Written by Shannon Williams, Marketing Intern at the Wales Co-operative Centre and student at University of South Wales

Safer Internet Day aims to create a safer internet and a better internet where everyone can be safe and empowered online. Safer Internet Day is about teaching everyone to use technology responsibly, respectfully and critically. A better internet starts with you being able to ‘Create, Connect and Share Respect’, which is this year’s theme. How can we do that?


The internet can be a great creative outlet. Creating things on the internet can come in many different varieties, some of the most popular forms of self expression at the moment are:

  • Blogging;
  • Drawing;
  • Poetry and creative writing;
  • Vlogging.

But how do you keep safe when doing something creative? When you want the world to see what you can do and when you want to keep things more private?

Passwords and data are one of the main ways you can keep safe, because if someone is able to get onto your blog they could impersonate you and how do your viewers know its not you that’s writing everything? Think about the impact that someone else pretending to be you could have? How could it change your followers opinions of you and the blog you’ve worked hard for?
Luckily for you if you don’t share your passwords you’re half way there.  However, if you want to be extra safe and have more control over who can see your web space, maybe some sort of safety software is what you need. Many websites will already have some free software you can embed into your sites, so just install, and then you can share your creations worry-free!


Being social online is very popular these days, with Facebook having over one billion active members, and Instagram having 100 million people posting each month! This means that if somebody wants to find out about you, they can easily just Google and your social media is bound to turn up on the search.

Do you know if you have your safety features on these? Are your pages private? Do you know the people you are adding to your friends list? Restricting who you add and how easily people can find out about you is a big step, but needed in this day and age. Especially when so many trolls and bot accounts are online. It’s also important to think about what you post online, because it could affect how future employers will think about you, sometimes meaning you won’t be picked for the job.

Gaming online isn’t much different; while talking to strangers online might seem like fun while you’re playing a game, do you know where to stop the conversation? Do you know not to meet up with them? Are you going to add them as a friend if you’ve never met them before in reality? Remember that you don’t really know who you are speaking to.

Being safe and social online is hard especially now there are so many sites that encourage you to meet. But go with your gut and if you do want to meet up, make sure it’s in a public place, tell someone where you’re going and who it’s with, send someone a photo and some information about the person you’re meeting if possible and be sure to check in with them to let them know you’re ok.

Share Respect

The internet has given many people an outlet to share their opinions and passions publicly, and while this can be a great way to start a debate or get people talking (think campaigns like #MeToo, or the ice bucket challenge) it can also lead to the internet becoming quite a negative space.

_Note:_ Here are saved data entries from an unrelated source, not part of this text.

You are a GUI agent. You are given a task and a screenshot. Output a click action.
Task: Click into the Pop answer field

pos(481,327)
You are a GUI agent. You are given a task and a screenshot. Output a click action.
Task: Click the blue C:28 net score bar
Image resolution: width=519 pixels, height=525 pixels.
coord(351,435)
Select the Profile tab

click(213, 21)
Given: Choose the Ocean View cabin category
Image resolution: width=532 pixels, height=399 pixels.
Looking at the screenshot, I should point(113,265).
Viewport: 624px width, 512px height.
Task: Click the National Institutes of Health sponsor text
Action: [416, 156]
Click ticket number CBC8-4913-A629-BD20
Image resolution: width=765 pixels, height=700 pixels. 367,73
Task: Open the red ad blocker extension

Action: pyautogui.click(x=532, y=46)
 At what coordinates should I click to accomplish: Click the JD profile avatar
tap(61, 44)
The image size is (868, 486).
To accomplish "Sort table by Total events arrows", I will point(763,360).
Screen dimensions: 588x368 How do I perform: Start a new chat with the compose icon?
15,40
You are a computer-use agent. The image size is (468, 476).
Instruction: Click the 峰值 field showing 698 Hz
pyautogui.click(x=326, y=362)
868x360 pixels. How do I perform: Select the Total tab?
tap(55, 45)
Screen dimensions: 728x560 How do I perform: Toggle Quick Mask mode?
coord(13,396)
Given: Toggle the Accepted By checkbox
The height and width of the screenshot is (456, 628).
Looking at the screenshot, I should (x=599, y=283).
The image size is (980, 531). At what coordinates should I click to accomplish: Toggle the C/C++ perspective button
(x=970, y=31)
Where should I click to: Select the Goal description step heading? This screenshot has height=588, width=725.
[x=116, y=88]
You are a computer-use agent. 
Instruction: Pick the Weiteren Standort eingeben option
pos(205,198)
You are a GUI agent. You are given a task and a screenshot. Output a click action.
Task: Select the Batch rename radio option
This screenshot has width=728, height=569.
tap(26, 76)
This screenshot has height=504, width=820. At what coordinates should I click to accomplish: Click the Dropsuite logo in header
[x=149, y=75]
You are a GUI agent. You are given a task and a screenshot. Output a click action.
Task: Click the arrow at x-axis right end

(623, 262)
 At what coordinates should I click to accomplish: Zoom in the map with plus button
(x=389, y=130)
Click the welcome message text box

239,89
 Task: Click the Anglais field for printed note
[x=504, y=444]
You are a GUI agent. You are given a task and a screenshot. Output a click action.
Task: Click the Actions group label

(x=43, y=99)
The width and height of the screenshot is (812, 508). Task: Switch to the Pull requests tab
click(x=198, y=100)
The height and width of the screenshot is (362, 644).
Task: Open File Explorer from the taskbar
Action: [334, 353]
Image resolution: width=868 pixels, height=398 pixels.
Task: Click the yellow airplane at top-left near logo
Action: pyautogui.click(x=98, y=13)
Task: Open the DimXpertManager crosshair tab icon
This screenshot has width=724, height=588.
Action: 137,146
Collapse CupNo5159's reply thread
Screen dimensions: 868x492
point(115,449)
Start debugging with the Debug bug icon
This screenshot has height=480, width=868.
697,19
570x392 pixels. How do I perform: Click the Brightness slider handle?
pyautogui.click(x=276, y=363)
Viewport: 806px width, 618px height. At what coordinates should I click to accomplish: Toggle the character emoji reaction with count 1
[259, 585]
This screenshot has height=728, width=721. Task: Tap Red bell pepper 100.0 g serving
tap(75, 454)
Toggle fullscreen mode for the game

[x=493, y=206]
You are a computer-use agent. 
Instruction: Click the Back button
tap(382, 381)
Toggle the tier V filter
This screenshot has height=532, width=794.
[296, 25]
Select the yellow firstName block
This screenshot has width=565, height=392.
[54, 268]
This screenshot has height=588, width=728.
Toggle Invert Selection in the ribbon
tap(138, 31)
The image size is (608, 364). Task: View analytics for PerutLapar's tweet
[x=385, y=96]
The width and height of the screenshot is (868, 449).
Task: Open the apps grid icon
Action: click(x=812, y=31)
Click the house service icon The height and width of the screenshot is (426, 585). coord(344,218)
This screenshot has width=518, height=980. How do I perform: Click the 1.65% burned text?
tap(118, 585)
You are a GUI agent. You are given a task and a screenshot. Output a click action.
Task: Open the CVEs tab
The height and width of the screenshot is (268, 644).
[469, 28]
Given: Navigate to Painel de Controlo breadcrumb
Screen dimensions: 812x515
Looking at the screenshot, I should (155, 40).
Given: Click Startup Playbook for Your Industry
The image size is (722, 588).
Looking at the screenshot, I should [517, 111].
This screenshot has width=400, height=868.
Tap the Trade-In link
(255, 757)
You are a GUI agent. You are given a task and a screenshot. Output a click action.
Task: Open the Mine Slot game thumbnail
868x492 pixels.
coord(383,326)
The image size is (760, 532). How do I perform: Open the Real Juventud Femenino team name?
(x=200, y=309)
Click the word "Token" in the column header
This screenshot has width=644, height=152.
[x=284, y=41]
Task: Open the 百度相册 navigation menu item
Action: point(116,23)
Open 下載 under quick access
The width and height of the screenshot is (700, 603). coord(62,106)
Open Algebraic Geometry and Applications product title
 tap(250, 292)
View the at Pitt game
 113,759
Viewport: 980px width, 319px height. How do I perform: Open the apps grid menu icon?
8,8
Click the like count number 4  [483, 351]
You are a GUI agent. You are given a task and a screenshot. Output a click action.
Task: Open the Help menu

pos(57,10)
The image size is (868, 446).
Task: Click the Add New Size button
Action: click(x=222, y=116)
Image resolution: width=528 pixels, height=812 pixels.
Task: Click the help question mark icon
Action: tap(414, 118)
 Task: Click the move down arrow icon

Remember that words are powerful, even though you can post them anonymously, they can still hurt people – so share respect online. Try to only post positive comments, don’t get involved in other people’s arguments and don’t share inflammatory posts from other people.

Be Critical

Spam emails and texts are becoming a whole lot smarter, with spam services perfecting emails and texts that look like they could be from friends or trusted companies. Think before you click! Do you know who that email was actually from? Do you know if that was really your friend that sent you a text message from Spain with a broken arm? Before you send any details about yourself, your address or your card details, think. Think if this is normal? Be critical. If you are having doubts, check the official website and phone the official customer service number, or call your friend who’s apparently in Spain. Double checking something won’t take a lot of time or effort, but could safe you a lot of hassle.

Here’s some tips you could use in the future…

Some good ways to recognise spam emails are:

  • The email doesn’t use your name but ‘Dear customer,’
  • The email requires you to enter date of birth, full name, address, etc.
  • The email might include a threatening message if you don’t respond immediately.
  • The email asks for your bank details or pin number – a real bank will never ask for this and pin numbers are not required to shop online

I’m not saying to not use the internet because the internet is an amazing space, it can enhance many areas of your life and help you stay connected, but only if you use it correctly and in a positive light. The internet is brilliant because it can help you have a voice. Just remember to use that voice responsibly, respectfully and critically.